Activity.
Using the listing below, set down each line from the line containing "Open the font colour picker droplet" through the line containing "You are a GUI", both ends included, exactly and with nothing added.

---- Record excerpts

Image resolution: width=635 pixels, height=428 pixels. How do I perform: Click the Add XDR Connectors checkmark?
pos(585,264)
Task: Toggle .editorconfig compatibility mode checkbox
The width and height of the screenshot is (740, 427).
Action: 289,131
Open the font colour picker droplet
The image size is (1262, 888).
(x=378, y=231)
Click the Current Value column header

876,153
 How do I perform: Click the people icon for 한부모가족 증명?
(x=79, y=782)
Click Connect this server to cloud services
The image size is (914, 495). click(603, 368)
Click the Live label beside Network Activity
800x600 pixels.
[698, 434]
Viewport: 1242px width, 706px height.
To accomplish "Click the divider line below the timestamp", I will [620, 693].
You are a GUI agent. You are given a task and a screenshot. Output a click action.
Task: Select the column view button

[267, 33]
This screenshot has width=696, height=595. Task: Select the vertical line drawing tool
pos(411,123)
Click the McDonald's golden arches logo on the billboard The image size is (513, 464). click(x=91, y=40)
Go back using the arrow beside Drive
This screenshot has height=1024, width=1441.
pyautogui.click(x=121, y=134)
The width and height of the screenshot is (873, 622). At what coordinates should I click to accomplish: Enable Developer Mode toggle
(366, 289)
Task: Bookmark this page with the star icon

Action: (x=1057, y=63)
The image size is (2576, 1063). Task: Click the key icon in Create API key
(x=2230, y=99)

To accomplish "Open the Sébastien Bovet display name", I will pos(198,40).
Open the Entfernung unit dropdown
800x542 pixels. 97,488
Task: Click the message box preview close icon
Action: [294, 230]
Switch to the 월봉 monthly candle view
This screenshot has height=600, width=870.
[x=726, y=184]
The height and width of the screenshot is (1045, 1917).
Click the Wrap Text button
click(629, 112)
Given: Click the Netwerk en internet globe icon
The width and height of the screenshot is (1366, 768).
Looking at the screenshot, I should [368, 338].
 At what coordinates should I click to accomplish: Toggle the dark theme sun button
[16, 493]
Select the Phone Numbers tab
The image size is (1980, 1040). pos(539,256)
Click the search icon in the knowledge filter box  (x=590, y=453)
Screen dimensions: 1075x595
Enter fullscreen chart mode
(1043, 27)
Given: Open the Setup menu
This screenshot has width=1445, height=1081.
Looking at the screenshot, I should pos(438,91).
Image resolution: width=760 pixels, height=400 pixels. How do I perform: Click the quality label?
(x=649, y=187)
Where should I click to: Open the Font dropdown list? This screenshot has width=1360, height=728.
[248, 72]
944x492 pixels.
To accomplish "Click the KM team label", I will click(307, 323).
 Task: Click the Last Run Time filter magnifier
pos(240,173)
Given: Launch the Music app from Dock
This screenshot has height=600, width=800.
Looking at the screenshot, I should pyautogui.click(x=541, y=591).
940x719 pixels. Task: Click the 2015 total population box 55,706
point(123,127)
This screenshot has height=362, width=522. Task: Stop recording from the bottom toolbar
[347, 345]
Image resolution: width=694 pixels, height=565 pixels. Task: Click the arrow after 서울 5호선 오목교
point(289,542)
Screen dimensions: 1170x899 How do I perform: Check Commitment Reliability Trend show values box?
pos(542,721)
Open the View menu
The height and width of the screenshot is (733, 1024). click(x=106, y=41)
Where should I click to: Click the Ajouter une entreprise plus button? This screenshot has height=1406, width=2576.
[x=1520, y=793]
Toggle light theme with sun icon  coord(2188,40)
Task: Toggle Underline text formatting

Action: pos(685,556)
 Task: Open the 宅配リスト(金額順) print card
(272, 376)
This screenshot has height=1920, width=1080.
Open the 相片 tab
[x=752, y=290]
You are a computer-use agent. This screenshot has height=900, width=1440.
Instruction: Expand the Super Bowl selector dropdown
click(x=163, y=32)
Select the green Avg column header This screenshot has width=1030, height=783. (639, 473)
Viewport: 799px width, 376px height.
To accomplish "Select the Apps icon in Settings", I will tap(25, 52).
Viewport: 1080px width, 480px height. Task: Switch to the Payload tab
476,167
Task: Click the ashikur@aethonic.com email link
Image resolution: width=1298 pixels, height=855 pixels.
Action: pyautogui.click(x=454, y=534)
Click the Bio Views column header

--------

Expected answer.
Open the font colour picker droplet
The image size is (1262, 888).
(x=378, y=231)
Click the Current Value column header

876,153
 How do I perform: Click the people icon for 한부모가족 증명?
(x=79, y=782)
Click Connect this server to cloud services
The image size is (914, 495). click(603, 368)
Click the Live label beside Network Activity
800x600 pixels.
[698, 434]
Viewport: 1242px width, 706px height.
To accomplish "Click the divider line below the timestamp", I will [620, 693].
You are a GUI agent. You are given a task and a screenshot. Output a click action.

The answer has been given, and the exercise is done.